Let x2 of type ι be given.

Assume H1: x2 ∈ x0.

Let x3 of type ι be given.

Assume H2: x3 ∈ x0.

Let x4 of type ι be given.

Assume H3: x4 ∈ x0.

Let x5 of type ι be given.

Assume H4: x5 ∈ x0.

Let x6 of type ι be given.

Assume H5: x6 ∈ x0.

Let x7 of type ι be given.

Assume H6: x7 ∈ x0.

Let x8 of type ι be given.

Assume H7: x8 ∈ x0.

Assume H8: 2bd79.. x1 x2 x3 x4 x5 x6 x7 x8.
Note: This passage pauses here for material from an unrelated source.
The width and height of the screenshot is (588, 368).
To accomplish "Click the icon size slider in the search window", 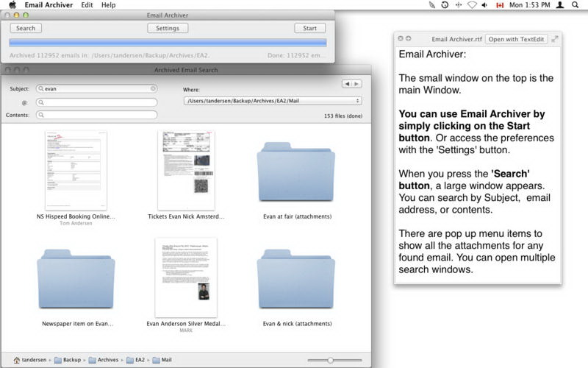I will 330,360.
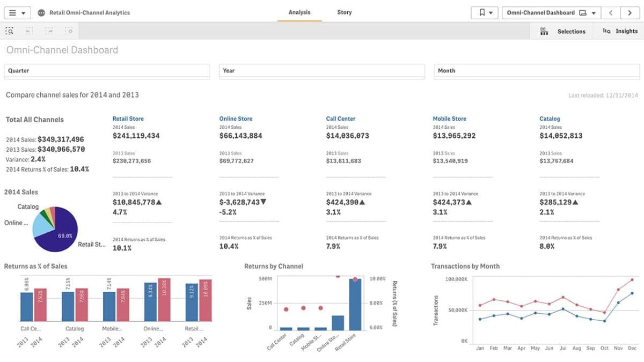Select the Analysis tab
Viewport: 644px width, 362px height.
tap(299, 12)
Apply unknownprop_684d65306af871e1583252b77dc924312ae5aa86f4c55d759410bd106d3c693d with x0, x1, x2, x3, x4, x5, x6, x8, x7 leaving 9 subgoals.

The subproof is completed by applying H0.

The subproof is completed by applying H1.

The subproof is completed by applying H2.

The subproof is completed by applying H3.

The subproof is completed by applying H4.

The subproof is completed by applying H5.

The subproof is completed by applying H7.

The subproof is completed by applying H6.

Apply unknownprop_08aeeb02bedda6a4af66191734110b9d4f86e08f4fb1b002a1a203d4655104eb with x0, x1, x2, x3, x4, x5, x6, x7, x8 leaving 9 subgoals.